- **PROBLEM**
Give the number of lines in the following entries that contain the word "agent", with nothing added.

- **INFORMATION GIVEN**
== Segment start ==
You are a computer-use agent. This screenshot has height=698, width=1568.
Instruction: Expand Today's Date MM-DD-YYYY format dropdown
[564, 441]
== Segment end ==
== Segment start ==
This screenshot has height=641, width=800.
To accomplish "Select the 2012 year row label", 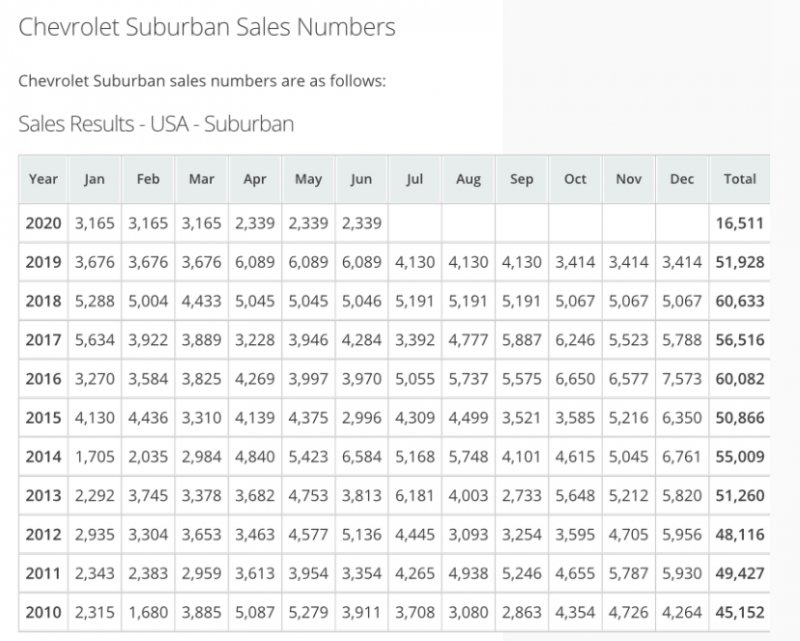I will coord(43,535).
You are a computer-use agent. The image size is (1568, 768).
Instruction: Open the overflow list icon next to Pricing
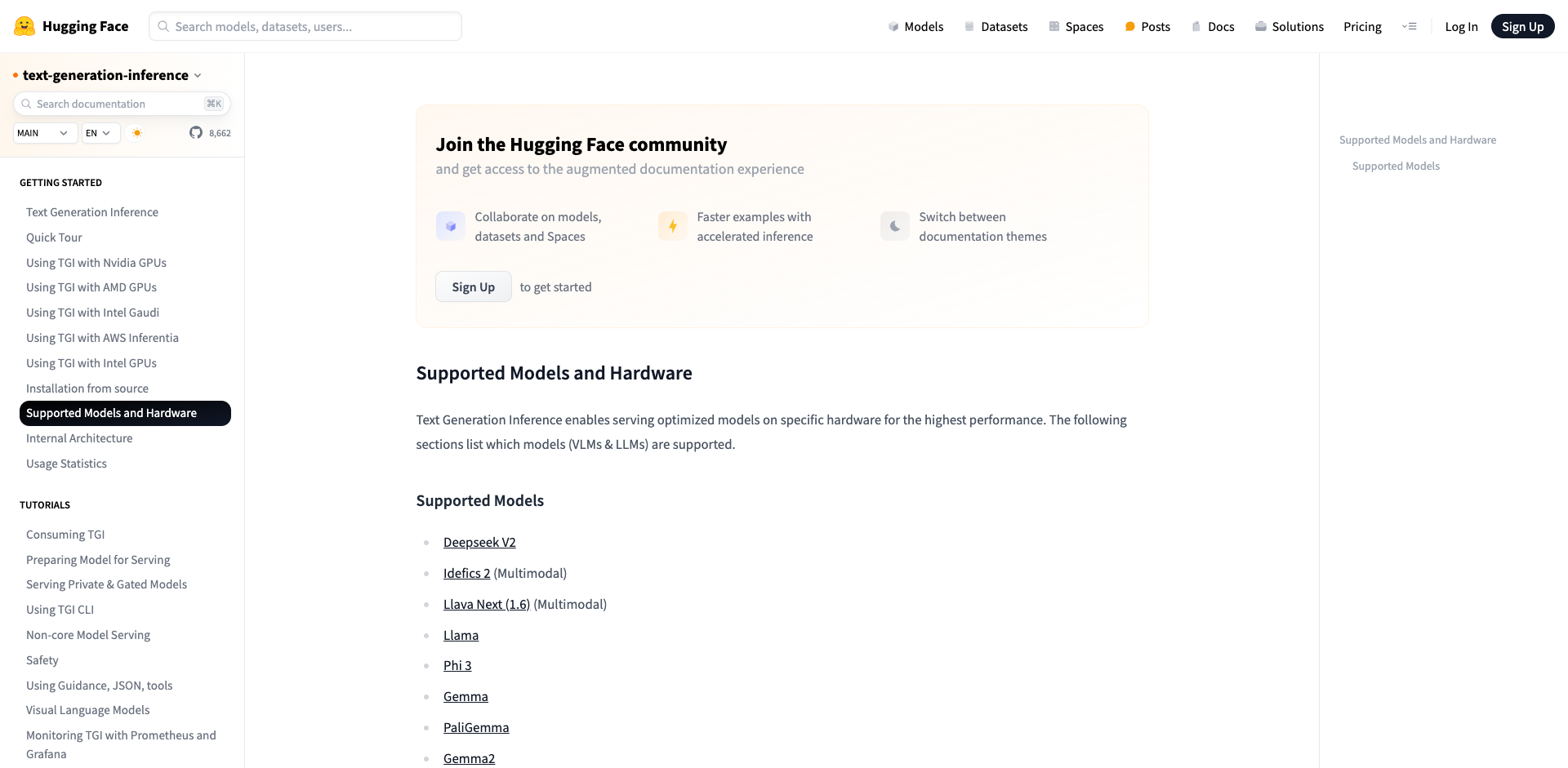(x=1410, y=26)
== Segment end ==
- **WRITTEN RESPONSE**
2